Engagement associatif : « j’ai plus appris que sur les bancs de la fac »

Du coup, ma deuxième année de licence, ça a été sport. Je jonglais entre les cours à la fac et la préparation des examens, le bénévolat à D’ici et d’Ailleurs et la co-animation de l’émission de radio. J’ai mis toute mon énergie dans les bénévolats que je faisais et surtout dans le podcast. Il fallait trouver le sujet qu’on allait traiter, chercher les informations, écrire la chronique de A à Z, enregistrer en plateau… C’était un sacré boulot, et ça me tenait beaucoup à cœur. C’était pas toujours évident de tout concilier, mais j’avais enfin la sensation que ce que je faisais servait à quelque chose : on transmettait des savoirs. J’avais des ami.e.s qui écoutaient de temps en temps notre émission et qui apprenaient des choses sur le clitoris, les féminicides, les violences faites aux femmes transgenres, etc. Et ça me motivait. Il ne s’agissait plus seulement d’améliorer la santé mentale des individus, mais bien de participer à l’amélioration de la société dans son ensemble. Quitte à vouloir se rendre utile, autant voir grand dès le départ, non ?
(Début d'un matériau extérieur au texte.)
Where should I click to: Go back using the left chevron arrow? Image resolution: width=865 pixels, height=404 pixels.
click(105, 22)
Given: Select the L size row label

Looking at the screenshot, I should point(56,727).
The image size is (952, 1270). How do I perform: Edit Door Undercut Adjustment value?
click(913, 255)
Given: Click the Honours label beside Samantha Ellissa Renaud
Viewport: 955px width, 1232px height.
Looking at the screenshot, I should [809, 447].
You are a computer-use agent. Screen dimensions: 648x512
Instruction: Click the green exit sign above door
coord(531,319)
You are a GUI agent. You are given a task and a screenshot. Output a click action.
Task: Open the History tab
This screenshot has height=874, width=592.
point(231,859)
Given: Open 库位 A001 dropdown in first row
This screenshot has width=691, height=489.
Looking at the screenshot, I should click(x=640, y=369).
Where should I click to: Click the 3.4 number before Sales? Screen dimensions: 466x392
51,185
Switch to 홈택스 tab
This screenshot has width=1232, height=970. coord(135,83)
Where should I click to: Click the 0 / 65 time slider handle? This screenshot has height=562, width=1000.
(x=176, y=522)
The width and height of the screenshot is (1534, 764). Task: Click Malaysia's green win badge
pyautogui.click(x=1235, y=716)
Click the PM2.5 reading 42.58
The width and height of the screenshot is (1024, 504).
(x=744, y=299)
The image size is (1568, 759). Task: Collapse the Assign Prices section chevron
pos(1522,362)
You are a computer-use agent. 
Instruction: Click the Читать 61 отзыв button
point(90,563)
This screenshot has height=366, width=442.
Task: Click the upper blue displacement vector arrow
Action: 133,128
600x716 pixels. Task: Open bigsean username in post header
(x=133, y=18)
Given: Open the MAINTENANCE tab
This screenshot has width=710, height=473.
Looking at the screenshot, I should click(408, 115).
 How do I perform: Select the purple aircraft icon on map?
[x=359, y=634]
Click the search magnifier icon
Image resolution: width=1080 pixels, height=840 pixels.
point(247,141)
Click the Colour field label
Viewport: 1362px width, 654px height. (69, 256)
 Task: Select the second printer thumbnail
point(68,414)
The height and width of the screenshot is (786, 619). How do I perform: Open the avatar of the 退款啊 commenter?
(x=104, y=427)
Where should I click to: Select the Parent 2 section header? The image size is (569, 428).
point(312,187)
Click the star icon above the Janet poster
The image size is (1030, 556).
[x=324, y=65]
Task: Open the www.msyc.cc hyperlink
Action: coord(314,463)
Malgré le fait que mon engagement associatif soit considéré comme louable par mes proches (faisant de moi « quelqu’un de bien » à leurs yeux j’imagine), je n’ai jamais senti qu’ils les prenaient réellement au sérieux. Pour moi, ce qui était futile, c’était les études. J’ai quand même glané quelques savoirs bien utiles, et j’ai pu vivre un an au Québec, comme je rêvais de le faire, mais j’ai eu l’impression de trimer sans savoir pourquoi je le faisais. J’ai désappris la majeure partie des connaissances que j’ai englouties et même avec une licence de psychologie en poche, je ne suis pas en mesure d’offrir un quelconque soutien psychologique. Pour moi, ce qui a de la valeur en revanche, c’est toute l’énergie que j’ai mise pour défendre des valeurs que je chéris. Et c’est un travail qui mériterait d’être davantage reconnu.